If the witness affirmed that he had thrown any other series of numbers, supposing him to be a person of veracity, and tolerable accuracy, and to profess that he took particular notice, we should believe him. But the ten sixes are exactly as likely to have been really thrown as the other series. If, therefore, this assertion is less credible than the other, the reason must be, not that it is less likely than the other to be made truly, but that it is more likely than the other to be made falsely.

One reason obviously presents itself why what is called a coincidence, should be oftener asserted falsely than an ordinary combination. It excites wonder. It gratifies the love of the marvellous. The motives, therefore, to falsehood, one of the most frequent of which is the desire to astonish, operate more strongly in favour of this kind of assertion than of the other kind. Thus far there is evidently more reason for discrediting an alleged coincidence, than a statement in itself not more probable, but which if made would not be thought remarkable.

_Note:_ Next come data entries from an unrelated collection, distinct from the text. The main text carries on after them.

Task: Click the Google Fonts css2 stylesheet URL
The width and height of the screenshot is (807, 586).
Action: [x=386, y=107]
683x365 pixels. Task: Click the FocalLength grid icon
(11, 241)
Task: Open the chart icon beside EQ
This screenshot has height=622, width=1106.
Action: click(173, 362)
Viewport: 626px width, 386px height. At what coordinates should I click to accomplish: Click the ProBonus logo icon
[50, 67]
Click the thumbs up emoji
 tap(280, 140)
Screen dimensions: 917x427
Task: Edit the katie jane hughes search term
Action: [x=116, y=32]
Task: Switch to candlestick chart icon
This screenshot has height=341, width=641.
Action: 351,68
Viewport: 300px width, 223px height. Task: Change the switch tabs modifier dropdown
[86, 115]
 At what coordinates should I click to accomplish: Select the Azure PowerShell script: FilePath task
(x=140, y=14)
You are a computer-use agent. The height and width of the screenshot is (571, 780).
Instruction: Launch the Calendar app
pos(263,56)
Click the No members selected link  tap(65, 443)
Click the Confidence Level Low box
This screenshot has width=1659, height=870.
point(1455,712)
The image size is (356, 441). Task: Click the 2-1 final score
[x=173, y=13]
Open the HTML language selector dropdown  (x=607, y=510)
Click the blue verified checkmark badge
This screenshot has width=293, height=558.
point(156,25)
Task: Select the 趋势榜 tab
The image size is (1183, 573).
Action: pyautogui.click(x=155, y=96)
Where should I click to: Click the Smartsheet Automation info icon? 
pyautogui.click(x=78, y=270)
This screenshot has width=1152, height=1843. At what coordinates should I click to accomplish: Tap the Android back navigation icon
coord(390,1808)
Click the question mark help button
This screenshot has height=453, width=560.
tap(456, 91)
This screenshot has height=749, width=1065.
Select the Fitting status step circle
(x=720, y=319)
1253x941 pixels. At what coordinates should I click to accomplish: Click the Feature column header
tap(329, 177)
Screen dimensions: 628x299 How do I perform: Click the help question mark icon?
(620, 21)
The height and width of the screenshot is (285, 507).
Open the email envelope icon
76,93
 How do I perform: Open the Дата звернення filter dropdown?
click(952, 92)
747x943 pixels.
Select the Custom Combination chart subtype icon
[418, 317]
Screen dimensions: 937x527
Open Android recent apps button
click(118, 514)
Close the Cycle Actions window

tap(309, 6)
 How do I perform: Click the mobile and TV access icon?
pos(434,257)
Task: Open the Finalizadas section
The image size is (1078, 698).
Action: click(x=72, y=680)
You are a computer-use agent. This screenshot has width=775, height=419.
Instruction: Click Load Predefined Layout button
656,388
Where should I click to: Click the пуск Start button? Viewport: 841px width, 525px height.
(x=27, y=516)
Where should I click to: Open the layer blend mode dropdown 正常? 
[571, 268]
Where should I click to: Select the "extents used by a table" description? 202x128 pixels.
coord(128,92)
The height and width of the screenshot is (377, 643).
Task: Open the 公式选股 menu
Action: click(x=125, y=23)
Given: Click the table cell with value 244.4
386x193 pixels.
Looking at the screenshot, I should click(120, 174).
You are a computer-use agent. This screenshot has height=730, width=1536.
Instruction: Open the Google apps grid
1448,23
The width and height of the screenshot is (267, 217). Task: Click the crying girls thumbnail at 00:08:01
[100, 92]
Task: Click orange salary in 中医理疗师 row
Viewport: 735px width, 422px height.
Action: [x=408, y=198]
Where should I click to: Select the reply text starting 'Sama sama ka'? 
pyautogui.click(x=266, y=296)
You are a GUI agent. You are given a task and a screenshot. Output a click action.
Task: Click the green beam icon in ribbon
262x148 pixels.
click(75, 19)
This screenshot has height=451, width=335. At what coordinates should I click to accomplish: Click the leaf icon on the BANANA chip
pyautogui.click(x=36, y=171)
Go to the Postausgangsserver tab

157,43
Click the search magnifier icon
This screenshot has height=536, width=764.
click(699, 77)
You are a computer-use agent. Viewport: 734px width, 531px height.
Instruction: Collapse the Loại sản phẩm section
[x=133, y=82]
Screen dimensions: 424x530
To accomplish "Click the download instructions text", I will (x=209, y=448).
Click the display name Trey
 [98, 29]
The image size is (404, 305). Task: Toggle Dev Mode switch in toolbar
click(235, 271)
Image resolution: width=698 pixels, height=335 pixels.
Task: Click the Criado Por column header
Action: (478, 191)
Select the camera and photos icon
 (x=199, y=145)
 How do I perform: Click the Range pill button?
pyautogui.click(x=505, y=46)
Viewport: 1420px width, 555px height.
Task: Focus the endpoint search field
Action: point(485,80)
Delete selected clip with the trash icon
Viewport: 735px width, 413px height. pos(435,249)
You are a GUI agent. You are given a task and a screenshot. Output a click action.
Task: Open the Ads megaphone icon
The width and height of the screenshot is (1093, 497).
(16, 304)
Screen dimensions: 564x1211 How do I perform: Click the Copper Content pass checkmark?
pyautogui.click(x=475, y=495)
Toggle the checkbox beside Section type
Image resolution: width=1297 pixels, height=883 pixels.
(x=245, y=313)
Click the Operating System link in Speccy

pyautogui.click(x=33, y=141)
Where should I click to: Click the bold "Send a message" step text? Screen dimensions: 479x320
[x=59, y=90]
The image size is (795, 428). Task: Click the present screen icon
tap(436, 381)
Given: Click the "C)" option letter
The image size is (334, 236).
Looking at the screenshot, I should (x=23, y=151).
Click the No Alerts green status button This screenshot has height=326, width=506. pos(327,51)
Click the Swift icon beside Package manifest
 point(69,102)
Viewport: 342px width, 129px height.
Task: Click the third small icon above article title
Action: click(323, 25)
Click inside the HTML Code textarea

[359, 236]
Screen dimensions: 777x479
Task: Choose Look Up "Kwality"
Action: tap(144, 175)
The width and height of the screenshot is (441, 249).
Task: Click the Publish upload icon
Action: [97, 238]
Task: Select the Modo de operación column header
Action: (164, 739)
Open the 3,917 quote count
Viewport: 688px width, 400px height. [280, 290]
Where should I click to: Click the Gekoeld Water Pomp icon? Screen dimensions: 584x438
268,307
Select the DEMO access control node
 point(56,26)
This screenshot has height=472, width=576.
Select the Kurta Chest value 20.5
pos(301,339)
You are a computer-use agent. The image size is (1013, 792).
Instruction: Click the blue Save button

There are cases, however, in which the presumption on this ground would be the other way. There are some witnesses who, the more extraordinary an occurrence might appear, would be the more anxious to verify it by the utmost carefulness of observation before they would venture to believe it, and still more before they would assert it to others.

6. Independently, however, of any peculiar chances of mendacity arising from the nature of the assertion, Laplace contends, that merely on the general ground of the fallibility of testimony, a coincidence is not credible on the same amount of testimony on which we should be warranted in believing an ordinary combination of events. In order to do justice to his argument, it is necessary to illustrate it by the example chosen by himself.

If, says Laplace, there were one thousand tickets in a box, and one only has been drawn out, then if an eye-witness affirms that the number drawn was 79, this, though the chances were 999 in 1000 against it, is not on that account the less credible; its credibility is equal to the antecedent probability of the witness's veracity. But if there were in the box 999 black balls and only one white, and the witness affirms that the white ball was drawn, the case according to Laplace is very different: the credibility of his assertion is but a small fraction of what it was in the former case; the reason of the difference being as follows.

The witnesses of whom we are speaking must, from the nature of the case, be of a kind whose credibility falls materially short of certainty: let us suppose, then, the credibility of the witness in the case in question to be 9/10; that is, let us suppose that in every ten statements which the witness makes, nine on an average are correct, and one incorrect.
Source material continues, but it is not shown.